Purpose: The aim of this study was to identify glucocorticoid induced cataracts (GIC)-specific modified water insoluble-urea soluble (WI-US) crystallins and related changes after rat lens were exposed to dexamethasone (Dex).
Methods: We separated WI-US lens proteins by two-dimensional electrophoresis (2-DE). The crystallins were then analyzed with matrix assisted laser desorption/ionization time-of-flight tandem mass spectrometry (MALDI-TOF-MS/MS). Protein levels and morphological changes of αA- and αB-crystallins were also determined. Electronic microscope of lens and native-page analysis of crystallins were further determined.

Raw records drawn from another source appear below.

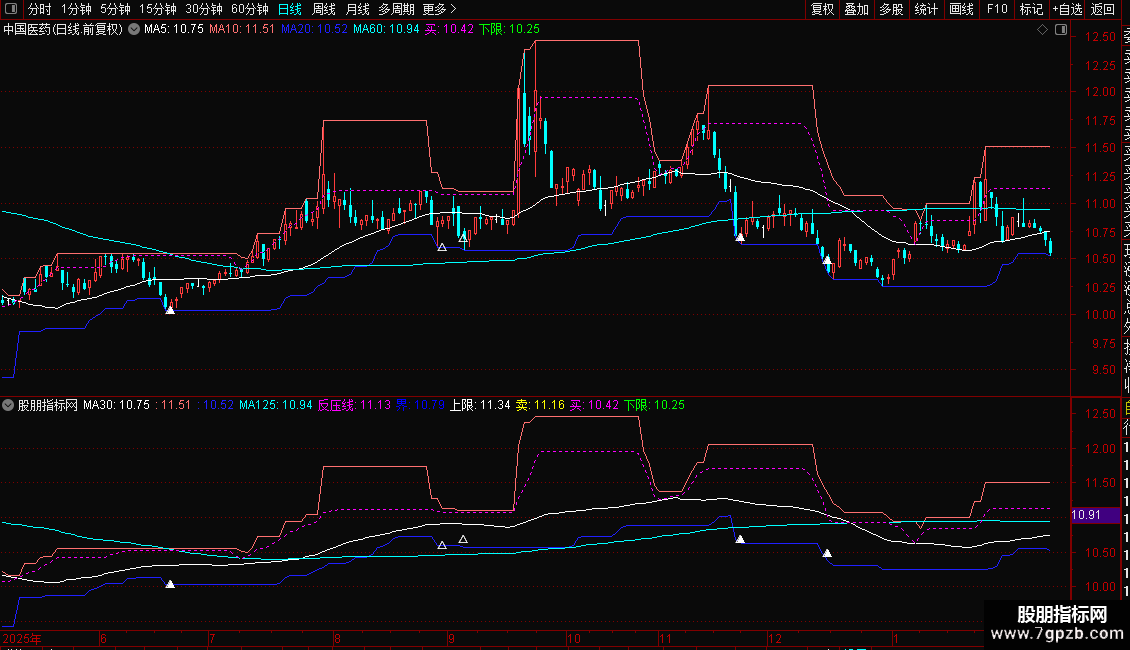Toggle the left sidebar panel icon
Viewport: 1130px width, 650px height.
pos(11,9)
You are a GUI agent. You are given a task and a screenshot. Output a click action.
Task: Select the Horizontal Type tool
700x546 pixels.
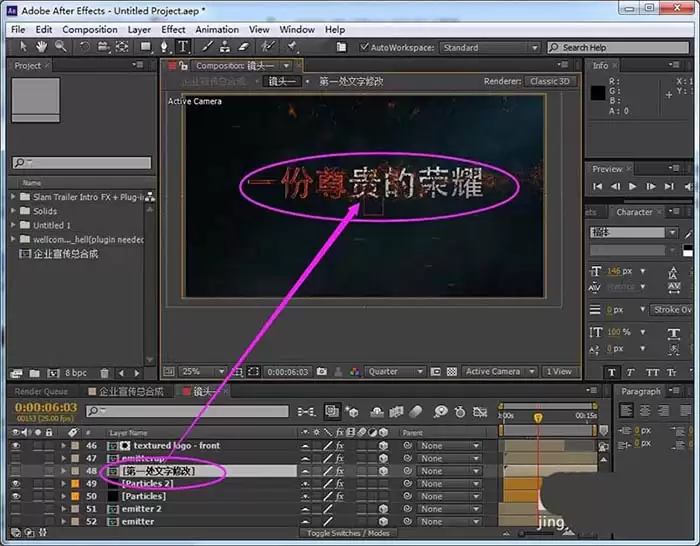point(183,47)

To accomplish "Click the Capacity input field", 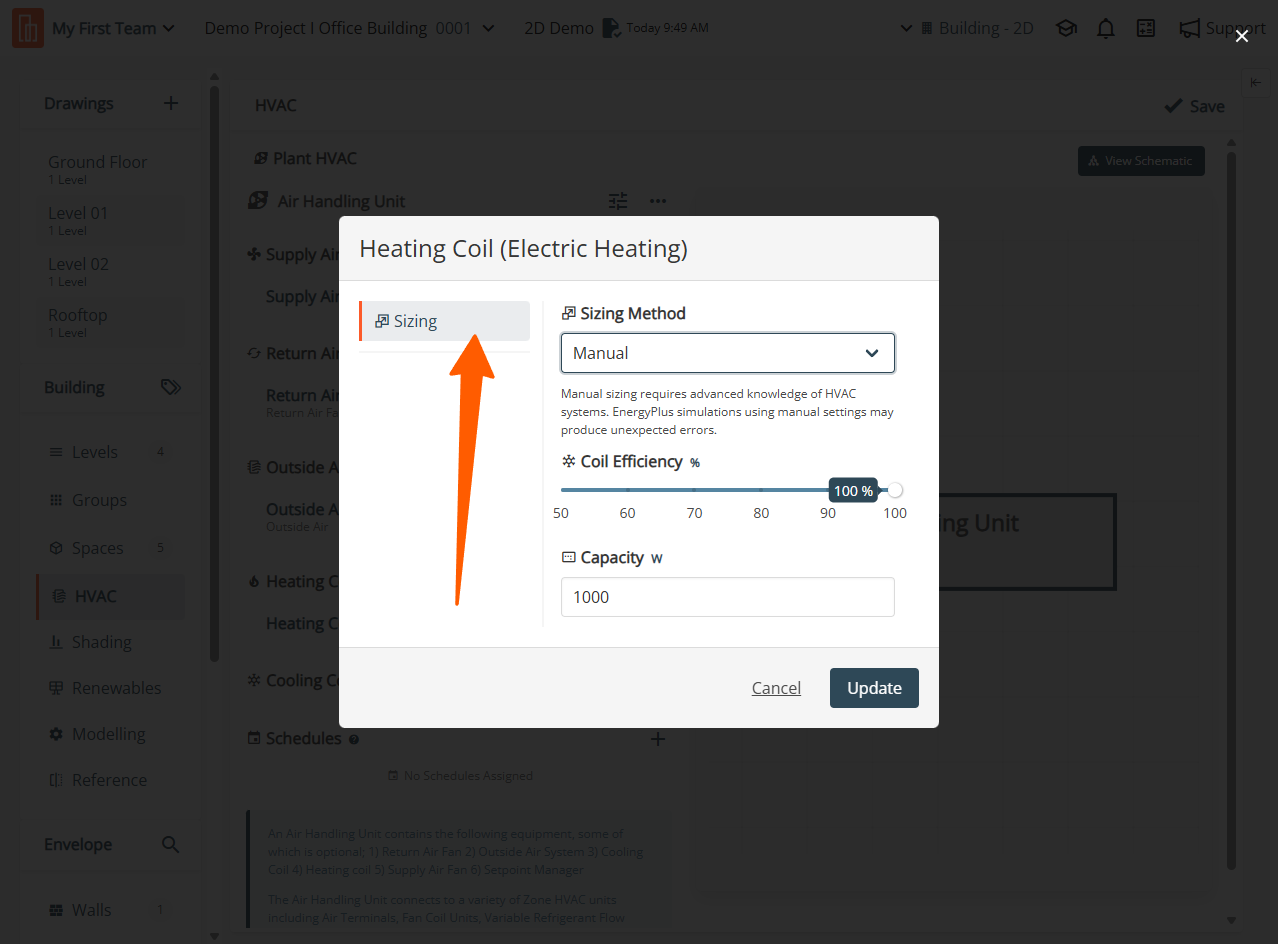I will click(727, 597).
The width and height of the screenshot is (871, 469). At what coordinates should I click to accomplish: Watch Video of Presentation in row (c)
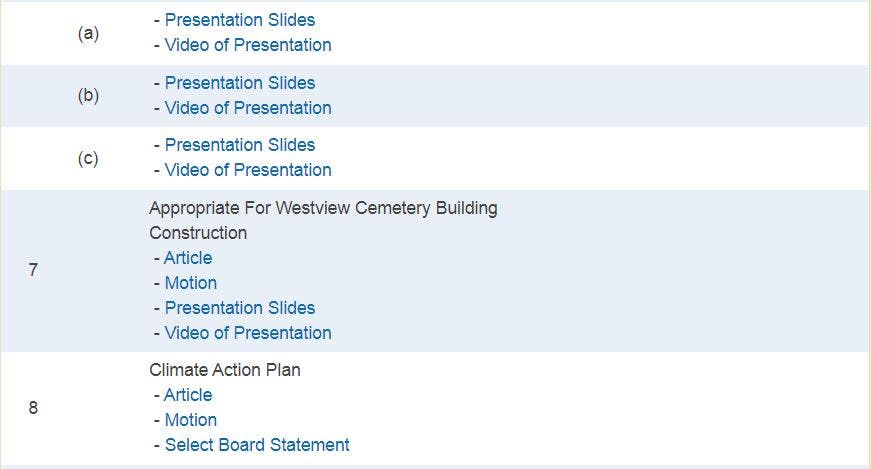click(x=248, y=170)
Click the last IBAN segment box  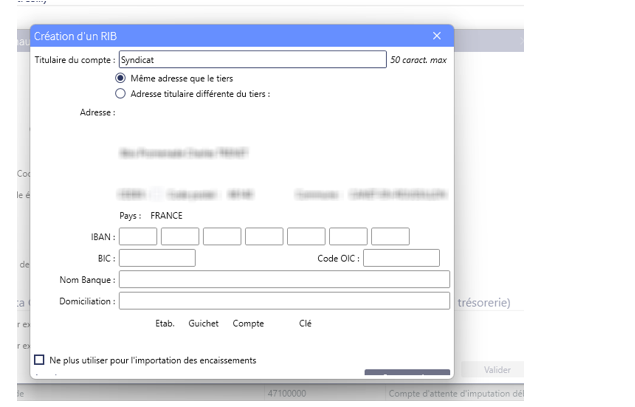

Results: Measured masses, isoelectric points (pIs), and amino acid sequences of all detected crystallins matched previously-reported data. Analysis by 2-DE indicated that αA- and αB-crystallin increased when the lens was viewed under 1 µM and 10 µM Dex, which was identical with the results of western-blot, immuno histochemistry or fluorescence; βB2- and βA3-crystallin increased when lens was viewed under 1 µM Dex and 100 µM Dex. βA1-, βA4-, and βB1-crystallins decreased under 0.1-100 µM Dex. Electronic microscope figures showed the condition of the lens center gradually worsened and cracked between fiber cells that became larger under 1-100 µM Dex. Moreover, αA-crystallins were associated with increased phosphorylation (PI decreased).The newly protein spots: βA2-, βA3-, βB1-, and γs-crystallin appeared under 0.1-100 µM Dex. Native-page showed α-crystallin increased when the lens was exposed to 1 µM Dex; however, β-crystallin did not decrease under 0.1-100 µM Dex. The percentage of α-crystallin gradually decreased, however β-crystallin gradually increased, perhaps because the emergence of newly appeared β-crystallin under Dex.
Conclusions: Our results showed multiple WI-US crystallins may be more vulnerable to glucocorticoid stress because of diminished important roles, which will in turn provide a mechanism for GIC from a proteomics perspective.